10.1016/j.gaitpost.2013.06.022

PMID

23877032

Abstract

Spatial and temporal gait asymmetry is common after stroke. Such asymmetric gait is inefficient, can contribute to instability and may lead to musculoskeletal injury. However, understanding of the determinants of such gait asymmetry remains incomplete. The current study is focused on revealing if there is a link between asymmetry during the control of standing balance and asymmetry during walking. This study involved review of data from 94 individuals with stroke referred to a gait and balance clinic. Participants completed three tests: (1) walking at their usual pace; (2) quiet standing; and (3) standing with maximal loading of the paretic side. A pressure sensitive mat recorded placement and timing of each footfall during walking. Standing tests were completed on two force plates to evaluate symmetry of weight bearing and contribution of each limb to balance control.

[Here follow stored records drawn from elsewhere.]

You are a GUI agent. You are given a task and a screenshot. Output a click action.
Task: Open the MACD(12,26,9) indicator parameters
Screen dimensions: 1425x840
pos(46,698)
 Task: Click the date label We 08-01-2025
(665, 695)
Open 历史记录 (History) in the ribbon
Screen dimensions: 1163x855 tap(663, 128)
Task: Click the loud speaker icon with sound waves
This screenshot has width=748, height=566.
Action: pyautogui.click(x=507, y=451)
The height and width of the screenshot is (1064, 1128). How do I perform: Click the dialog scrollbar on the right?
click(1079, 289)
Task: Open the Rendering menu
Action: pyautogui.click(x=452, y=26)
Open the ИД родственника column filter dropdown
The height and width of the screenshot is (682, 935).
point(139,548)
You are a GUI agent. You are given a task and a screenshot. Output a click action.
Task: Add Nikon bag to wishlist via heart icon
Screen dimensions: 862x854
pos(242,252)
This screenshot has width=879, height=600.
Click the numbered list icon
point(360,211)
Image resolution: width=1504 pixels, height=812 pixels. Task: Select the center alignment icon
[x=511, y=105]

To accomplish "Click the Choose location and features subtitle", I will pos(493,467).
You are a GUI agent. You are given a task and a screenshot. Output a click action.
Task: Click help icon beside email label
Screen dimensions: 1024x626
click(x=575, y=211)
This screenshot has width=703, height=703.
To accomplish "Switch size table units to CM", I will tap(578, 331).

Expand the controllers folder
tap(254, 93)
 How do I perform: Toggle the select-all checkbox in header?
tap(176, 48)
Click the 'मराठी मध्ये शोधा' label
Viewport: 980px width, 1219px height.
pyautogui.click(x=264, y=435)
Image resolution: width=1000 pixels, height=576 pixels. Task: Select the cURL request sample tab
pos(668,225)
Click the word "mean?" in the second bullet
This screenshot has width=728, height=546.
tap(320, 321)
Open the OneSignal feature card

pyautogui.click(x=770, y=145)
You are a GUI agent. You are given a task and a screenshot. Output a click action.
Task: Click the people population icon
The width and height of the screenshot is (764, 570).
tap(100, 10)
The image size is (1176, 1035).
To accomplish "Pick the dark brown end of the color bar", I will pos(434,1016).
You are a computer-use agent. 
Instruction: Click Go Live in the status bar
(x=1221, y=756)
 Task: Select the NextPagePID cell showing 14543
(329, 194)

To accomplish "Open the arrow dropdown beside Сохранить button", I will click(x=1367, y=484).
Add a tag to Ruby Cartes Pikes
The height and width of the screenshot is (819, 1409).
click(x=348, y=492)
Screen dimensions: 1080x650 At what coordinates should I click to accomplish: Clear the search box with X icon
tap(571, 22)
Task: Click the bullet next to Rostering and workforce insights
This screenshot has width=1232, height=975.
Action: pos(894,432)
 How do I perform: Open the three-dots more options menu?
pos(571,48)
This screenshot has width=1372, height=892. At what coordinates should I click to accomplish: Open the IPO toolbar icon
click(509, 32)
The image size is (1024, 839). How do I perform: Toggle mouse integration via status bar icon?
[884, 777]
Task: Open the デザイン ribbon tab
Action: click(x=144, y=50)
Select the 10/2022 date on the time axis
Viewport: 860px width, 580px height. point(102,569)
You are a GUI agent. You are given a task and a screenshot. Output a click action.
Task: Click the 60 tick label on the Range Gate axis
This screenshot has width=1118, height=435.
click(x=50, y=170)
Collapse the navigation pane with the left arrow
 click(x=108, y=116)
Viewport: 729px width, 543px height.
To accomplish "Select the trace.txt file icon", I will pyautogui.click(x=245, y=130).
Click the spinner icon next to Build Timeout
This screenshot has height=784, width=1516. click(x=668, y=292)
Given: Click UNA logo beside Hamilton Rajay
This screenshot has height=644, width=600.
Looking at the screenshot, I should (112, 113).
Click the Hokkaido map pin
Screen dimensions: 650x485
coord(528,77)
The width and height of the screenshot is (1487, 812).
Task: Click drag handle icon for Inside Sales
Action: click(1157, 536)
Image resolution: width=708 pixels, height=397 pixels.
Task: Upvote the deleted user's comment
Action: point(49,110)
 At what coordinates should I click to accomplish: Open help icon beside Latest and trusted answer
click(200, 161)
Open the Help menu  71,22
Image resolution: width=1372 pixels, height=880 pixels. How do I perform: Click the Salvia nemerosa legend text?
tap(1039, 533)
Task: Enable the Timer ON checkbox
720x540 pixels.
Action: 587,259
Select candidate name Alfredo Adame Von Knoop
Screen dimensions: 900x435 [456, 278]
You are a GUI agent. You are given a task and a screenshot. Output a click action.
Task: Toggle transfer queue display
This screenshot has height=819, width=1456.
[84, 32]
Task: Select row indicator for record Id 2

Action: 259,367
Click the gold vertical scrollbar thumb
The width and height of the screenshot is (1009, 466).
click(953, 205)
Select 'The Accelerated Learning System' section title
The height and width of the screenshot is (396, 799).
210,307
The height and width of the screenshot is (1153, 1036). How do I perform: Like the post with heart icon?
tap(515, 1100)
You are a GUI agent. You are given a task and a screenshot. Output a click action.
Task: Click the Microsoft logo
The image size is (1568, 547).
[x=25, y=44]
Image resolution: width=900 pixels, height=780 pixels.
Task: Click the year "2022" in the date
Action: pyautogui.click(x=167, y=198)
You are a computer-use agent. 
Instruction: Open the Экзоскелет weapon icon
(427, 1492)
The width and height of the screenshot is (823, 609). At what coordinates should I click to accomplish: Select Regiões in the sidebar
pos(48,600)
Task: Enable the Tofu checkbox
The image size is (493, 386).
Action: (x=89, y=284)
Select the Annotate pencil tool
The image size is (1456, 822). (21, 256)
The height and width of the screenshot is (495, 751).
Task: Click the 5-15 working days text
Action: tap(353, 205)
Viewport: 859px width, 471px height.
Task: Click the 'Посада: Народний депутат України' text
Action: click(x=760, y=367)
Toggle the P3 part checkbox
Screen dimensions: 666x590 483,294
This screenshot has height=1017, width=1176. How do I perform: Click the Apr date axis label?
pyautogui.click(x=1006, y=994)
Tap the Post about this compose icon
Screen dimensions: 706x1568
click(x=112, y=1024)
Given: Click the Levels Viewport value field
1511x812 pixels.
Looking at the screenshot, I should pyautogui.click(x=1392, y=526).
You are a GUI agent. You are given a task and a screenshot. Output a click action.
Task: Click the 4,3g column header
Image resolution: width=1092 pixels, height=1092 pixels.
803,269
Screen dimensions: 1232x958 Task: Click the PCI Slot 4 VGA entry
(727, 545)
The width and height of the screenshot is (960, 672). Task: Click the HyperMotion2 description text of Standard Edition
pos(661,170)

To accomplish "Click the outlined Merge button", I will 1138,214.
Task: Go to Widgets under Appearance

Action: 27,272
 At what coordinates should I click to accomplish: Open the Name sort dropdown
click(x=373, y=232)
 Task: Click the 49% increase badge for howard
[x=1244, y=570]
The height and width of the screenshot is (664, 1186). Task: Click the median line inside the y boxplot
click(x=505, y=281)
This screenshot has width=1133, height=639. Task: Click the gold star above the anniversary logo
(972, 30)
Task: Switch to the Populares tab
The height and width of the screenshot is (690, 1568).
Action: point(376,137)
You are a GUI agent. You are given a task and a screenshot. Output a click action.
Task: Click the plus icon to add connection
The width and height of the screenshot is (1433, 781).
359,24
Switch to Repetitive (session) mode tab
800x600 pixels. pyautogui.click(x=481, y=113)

Multiple regression was conducted to determine the relationships between symmetry during standing and swing time, stance time, and step length symmetry during walking. Symmetry of antero-posterior balance control and weight bearing were related to swing time and step length symmetry during walking. Weight-bearing symmetry, weight-bearing capacity, and symmetry of antero-posterior balance control were related to stance time symmetry. These associations were independent of underlying lower limb impairment. The results support the hypothesis that impaired ability of the paretic limb to control balance may contribute to gait asymmetry post-stroke. Such work suggests that rehabilitation strategies that increase the contribution of the paretic limb to standing balance control may increase symmetry of walking post-stroke.